The progressive deterioration in nutrition status was primarily arisen from the utilization of glucose by the tumor. Malignant growth of cancer leaded to the aerobic glycolysis, resulting in the attenuation of Krebs circle. To maintain relatively metabolic homeostasis, hypoxia inducible factor mediated the diversion of energy metabolism from pyruvate to lactate, rather than the flux from pyruvate to acetyl-CoA.35 The hypermetabolism of glycolysis also cause the lipid mobilization and hypoglycemia.36 However, clinical and fundamental researches suggest that conventional nutritional support has little effect on reversing the body and lean weight. So we analysis the metabolic profile of cancer cachexia and the contribution of curcumin on the imbalance metabolism. NMR spectrum provided evidences of enhancing lipolysis without elevated concentration of ketone bodies after curcumin treatment. As previous results of lipid metabolism resulted from cancer,28 we found detailed perturbations of endogenous small molecule intermediate included high levels of lactate, glycerol, acetone, acetoacetate, and 3-hydroxybutyrate. During the cachexia period, the ketone body ratio of 3-hydroxybutyrate to acetoacetate was increase from normal 1:
1 to as high as 5
:
1. High levels of ketones refer to the deleterious effect.37 After curcumin treatment, the ketone ratio was restored to 2
:
1 by the significant decreasing of 3-hydroxybutyrate.38
The metabolic reprogramming of cancer cachexia was independent with nutritional deficit, as the accumulated food intake was not significant different among the groups of cachexia and control. However, the implantation of tumor caused markedly splenomegaly and immunological reaction, resulting in the releases of proinflammatory cytokines, such as TNF-α, IL-6, IL-1β and INF-γ. These cytokines are associated with activation nuclear transcription factor kappa B (NF-κB) and downstream ubiquitin-mediated proteolytic system, which was responsible for the degradation of muscle protein and weight loss.39 Curcumin, as an anti-inflammatory ingredient of turmeric, possess the potential of adjusting the metabolic profile and redress the metabolic imbalance.

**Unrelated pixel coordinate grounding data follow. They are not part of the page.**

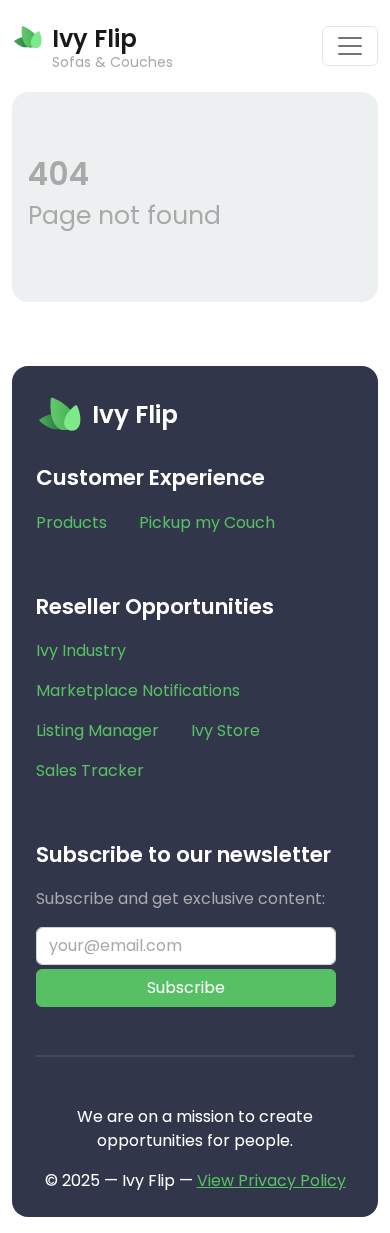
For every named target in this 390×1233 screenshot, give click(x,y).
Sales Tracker (90, 770)
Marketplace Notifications (138, 690)
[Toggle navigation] (350, 46)
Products (71, 522)
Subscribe (186, 987)
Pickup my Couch (207, 522)
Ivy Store (225, 730)
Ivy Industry (81, 650)
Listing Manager (97, 730)
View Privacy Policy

In conclusion, high resolution proton NMR based metabolomics revealed 25 changed metabolites of cancer cachexia and the metabolic regulation effect of curcumin in the murine model bearing CT26 tumor. Based on the changed serum metabolite, curcumin treatment resulted in the redress of metabolic imbalance, including the increase of BCAA, decrease of phenylanaline, and the changed ratio of 3-hydroxybutyrate to acetoacetate. These results indicate the mechanism of curcumin for the preserve of body and muscle weight was due to the reduction of cachectic catabolic process. The distinct pathways of curcumin on BCAA and ketone body metabolism imply the potential for its usage in the prevention and treatment of cancer cachexia.